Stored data
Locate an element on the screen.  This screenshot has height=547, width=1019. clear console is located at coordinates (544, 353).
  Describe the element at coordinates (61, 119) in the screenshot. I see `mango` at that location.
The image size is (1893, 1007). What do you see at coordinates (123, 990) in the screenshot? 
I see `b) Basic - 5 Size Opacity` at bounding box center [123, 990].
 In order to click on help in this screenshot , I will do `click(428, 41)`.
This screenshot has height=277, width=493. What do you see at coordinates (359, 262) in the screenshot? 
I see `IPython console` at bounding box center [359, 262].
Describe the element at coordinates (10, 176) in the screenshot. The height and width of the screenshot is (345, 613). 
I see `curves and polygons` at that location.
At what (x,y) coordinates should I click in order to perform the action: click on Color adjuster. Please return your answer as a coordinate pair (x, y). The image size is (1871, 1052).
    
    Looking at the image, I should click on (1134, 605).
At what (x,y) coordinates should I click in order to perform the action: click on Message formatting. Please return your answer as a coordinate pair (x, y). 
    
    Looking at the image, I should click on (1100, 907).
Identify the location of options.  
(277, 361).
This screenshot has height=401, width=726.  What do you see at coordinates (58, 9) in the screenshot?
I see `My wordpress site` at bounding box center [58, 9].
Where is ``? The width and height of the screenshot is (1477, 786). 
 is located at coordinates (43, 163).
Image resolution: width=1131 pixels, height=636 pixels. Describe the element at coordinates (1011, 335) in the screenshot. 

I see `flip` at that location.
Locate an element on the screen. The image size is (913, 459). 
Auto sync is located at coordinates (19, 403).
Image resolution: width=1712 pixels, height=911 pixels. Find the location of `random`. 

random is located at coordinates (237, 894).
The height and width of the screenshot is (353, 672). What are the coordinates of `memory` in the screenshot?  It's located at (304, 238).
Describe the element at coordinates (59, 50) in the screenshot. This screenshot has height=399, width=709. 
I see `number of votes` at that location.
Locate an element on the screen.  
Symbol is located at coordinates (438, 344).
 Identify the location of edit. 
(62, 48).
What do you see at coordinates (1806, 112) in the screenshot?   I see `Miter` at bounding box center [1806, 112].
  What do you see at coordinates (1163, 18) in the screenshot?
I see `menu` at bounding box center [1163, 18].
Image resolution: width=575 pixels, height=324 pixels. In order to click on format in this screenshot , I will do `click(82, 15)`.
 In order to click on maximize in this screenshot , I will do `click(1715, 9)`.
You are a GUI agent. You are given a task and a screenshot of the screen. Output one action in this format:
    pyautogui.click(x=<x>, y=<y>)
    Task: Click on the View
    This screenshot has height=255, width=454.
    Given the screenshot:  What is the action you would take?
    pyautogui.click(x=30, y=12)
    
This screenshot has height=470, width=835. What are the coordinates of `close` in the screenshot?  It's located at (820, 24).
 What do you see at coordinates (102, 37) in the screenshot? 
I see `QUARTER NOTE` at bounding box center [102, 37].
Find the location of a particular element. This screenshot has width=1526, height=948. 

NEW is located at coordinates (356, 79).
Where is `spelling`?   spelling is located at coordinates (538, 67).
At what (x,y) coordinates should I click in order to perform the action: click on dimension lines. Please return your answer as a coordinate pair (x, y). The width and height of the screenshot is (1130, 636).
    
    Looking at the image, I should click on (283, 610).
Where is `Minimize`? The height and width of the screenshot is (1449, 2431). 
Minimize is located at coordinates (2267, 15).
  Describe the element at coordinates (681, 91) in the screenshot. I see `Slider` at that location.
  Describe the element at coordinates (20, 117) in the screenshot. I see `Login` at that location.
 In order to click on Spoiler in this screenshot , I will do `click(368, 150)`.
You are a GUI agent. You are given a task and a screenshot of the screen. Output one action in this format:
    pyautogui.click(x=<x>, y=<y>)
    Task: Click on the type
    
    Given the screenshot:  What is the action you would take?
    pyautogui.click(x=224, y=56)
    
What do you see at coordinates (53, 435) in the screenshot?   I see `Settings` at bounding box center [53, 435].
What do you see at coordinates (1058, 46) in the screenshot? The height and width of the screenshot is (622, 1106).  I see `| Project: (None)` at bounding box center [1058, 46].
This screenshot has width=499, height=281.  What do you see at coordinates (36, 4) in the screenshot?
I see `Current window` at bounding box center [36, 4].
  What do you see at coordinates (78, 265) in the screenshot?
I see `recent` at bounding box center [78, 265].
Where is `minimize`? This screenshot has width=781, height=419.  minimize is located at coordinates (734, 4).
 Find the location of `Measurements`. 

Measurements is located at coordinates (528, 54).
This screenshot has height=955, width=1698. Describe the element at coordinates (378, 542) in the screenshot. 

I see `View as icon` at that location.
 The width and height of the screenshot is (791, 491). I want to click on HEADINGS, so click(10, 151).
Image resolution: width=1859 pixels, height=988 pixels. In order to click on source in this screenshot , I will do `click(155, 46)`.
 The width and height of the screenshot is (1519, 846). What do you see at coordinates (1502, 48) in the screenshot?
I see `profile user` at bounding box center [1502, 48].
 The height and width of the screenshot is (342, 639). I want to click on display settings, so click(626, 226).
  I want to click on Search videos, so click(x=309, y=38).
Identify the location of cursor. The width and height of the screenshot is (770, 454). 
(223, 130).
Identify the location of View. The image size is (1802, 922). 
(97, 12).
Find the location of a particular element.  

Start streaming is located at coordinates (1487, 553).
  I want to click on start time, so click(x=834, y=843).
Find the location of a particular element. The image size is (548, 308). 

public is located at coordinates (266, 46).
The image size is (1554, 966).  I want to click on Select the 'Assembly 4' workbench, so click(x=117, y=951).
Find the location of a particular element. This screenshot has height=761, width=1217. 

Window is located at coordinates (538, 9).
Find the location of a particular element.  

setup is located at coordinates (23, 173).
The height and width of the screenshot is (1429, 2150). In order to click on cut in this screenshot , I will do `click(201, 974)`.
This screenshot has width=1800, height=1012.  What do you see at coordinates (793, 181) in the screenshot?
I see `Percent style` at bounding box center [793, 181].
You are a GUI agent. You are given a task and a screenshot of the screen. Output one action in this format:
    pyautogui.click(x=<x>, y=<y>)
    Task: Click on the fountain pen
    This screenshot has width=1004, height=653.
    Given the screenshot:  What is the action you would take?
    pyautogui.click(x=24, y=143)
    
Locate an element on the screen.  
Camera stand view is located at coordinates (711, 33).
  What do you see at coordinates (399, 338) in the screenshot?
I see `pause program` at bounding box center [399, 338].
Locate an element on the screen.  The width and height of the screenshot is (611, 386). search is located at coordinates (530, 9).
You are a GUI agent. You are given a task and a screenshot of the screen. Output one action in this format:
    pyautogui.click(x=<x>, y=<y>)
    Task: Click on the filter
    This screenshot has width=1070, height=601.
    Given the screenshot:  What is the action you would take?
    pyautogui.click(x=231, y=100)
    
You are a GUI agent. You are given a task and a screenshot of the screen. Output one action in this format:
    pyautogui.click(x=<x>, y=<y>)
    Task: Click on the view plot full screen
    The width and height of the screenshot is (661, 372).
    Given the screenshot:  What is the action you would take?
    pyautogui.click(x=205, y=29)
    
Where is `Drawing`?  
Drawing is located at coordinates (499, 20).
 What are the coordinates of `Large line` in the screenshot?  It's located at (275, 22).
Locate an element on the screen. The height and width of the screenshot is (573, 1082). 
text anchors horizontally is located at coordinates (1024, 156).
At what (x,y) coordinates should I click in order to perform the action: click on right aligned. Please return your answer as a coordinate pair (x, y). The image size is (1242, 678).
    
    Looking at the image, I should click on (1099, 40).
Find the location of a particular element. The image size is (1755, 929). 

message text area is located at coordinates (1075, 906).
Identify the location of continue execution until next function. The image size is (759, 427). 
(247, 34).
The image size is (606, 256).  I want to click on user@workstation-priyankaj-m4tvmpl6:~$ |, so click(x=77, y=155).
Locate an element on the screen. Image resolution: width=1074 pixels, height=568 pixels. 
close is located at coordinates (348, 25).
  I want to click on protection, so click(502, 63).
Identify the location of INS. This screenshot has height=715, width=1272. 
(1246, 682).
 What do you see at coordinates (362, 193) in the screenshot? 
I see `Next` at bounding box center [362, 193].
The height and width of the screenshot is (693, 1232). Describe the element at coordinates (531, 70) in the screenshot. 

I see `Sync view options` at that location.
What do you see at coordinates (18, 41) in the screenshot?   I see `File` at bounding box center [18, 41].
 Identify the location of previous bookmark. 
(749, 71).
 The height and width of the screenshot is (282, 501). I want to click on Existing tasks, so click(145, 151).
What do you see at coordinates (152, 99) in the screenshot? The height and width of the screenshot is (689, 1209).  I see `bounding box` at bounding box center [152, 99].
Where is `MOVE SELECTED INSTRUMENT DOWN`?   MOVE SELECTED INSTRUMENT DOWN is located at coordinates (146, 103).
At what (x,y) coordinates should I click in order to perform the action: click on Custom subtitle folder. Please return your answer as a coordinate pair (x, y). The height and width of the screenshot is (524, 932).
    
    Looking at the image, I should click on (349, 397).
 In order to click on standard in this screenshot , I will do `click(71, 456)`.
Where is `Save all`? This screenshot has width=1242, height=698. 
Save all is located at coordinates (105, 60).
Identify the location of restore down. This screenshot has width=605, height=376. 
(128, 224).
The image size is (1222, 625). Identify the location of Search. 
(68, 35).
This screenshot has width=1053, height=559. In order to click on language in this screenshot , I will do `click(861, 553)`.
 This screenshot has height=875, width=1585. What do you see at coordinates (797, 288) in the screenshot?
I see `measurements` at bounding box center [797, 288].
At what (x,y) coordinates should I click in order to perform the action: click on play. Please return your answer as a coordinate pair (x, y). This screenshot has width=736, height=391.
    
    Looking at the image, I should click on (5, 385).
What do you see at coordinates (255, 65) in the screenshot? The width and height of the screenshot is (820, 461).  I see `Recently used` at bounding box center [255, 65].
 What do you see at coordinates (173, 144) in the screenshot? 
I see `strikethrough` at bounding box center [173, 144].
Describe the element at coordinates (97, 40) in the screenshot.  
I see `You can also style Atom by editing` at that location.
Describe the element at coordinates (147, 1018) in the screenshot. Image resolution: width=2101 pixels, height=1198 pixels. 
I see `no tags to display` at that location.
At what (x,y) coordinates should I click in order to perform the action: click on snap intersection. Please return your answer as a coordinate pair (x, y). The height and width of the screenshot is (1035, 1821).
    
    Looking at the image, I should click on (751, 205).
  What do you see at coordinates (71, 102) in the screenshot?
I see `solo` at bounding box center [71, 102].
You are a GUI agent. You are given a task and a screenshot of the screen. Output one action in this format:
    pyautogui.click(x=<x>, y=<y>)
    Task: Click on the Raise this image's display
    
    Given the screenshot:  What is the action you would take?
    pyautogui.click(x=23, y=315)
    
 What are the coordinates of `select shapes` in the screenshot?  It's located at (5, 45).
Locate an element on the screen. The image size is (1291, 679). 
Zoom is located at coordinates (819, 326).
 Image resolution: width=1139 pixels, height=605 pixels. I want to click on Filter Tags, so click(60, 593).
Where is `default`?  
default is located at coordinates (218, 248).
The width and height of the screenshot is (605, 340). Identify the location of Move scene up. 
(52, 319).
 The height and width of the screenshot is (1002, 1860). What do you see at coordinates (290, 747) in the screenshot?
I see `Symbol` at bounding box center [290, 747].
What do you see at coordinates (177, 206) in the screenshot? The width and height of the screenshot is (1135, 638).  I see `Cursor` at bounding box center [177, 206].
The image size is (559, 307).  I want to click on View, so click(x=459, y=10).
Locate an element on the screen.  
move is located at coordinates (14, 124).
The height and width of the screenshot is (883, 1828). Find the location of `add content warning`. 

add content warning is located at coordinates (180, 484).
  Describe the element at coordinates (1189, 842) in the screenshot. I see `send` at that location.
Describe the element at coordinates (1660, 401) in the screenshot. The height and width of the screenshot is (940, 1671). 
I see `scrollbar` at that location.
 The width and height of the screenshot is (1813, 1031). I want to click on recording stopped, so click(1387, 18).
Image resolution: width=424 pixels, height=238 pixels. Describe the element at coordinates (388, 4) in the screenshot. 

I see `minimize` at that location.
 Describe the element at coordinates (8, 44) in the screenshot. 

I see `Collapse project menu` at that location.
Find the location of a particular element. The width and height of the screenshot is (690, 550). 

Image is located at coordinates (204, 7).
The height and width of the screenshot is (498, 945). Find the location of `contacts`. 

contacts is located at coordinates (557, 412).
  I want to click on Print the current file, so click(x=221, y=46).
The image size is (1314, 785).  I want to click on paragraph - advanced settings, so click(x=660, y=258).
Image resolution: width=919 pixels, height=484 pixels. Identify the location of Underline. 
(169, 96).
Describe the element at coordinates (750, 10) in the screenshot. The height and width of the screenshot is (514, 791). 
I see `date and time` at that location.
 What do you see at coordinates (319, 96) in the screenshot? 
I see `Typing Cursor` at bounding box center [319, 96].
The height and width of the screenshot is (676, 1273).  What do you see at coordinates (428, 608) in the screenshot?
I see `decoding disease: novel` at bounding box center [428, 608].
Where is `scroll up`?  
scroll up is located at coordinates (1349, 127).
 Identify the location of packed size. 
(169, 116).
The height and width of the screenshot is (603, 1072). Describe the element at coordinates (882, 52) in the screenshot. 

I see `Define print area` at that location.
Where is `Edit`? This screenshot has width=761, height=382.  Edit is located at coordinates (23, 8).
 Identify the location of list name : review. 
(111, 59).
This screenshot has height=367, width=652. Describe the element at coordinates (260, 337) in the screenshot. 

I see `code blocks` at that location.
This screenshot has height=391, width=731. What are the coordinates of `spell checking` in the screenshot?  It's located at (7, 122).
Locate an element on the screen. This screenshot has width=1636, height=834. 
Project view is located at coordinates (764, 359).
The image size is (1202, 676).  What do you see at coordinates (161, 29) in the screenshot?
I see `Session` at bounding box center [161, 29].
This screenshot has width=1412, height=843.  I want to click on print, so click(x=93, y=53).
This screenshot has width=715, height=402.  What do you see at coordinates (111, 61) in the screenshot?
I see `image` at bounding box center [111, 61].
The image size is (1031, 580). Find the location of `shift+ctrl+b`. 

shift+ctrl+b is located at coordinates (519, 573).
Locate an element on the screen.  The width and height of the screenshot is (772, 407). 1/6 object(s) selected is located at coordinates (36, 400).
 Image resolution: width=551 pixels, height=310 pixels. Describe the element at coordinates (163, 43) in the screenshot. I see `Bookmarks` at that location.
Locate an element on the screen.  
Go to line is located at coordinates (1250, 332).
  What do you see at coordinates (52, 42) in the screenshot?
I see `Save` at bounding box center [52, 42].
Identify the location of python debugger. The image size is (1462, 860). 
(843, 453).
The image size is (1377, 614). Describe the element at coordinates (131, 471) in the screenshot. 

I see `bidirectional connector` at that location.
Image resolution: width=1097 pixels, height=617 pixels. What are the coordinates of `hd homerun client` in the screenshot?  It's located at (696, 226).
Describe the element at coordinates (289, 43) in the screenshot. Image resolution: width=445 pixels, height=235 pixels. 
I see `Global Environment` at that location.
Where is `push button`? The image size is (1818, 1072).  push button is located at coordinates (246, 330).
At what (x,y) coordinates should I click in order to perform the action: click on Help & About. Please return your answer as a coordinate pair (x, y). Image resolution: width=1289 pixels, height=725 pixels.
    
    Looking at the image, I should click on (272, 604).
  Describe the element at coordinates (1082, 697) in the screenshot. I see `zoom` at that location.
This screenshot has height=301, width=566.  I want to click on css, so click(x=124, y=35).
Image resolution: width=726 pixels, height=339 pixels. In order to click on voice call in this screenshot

* **TASK DIRECTIONS**: Rewrite the part that opens with the line containing "The height and width of the screenshot is (1429, 2150)." and closes with the line containing "coordinates (530, 9).", putting "ballpoint pen" in place of "fountain pen" and changing nothing else.

* **OUTPUT FOR THIS EXERCISE**:
The height and width of the screenshot is (1429, 2150). In order to click on cut in this screenshot , I will do `click(201, 974)`.
This screenshot has width=1800, height=1012.  What do you see at coordinates (793, 181) in the screenshot?
I see `Percent style` at bounding box center [793, 181].
You are a GUI agent. You are given a task and a screenshot of the screen. Output one action in this format:
    pyautogui.click(x=<x>, y=<y>)
    Task: Click on the ballpoint pen
    This screenshot has width=1004, height=653.
    Given the screenshot:  What is the action you would take?
    pyautogui.click(x=24, y=143)
    
Locate an element on the screen.  
Camera stand view is located at coordinates (711, 33).
  What do you see at coordinates (399, 338) in the screenshot?
I see `pause program` at bounding box center [399, 338].
Locate an element on the screen.  The width and height of the screenshot is (611, 386). search is located at coordinates (530, 9).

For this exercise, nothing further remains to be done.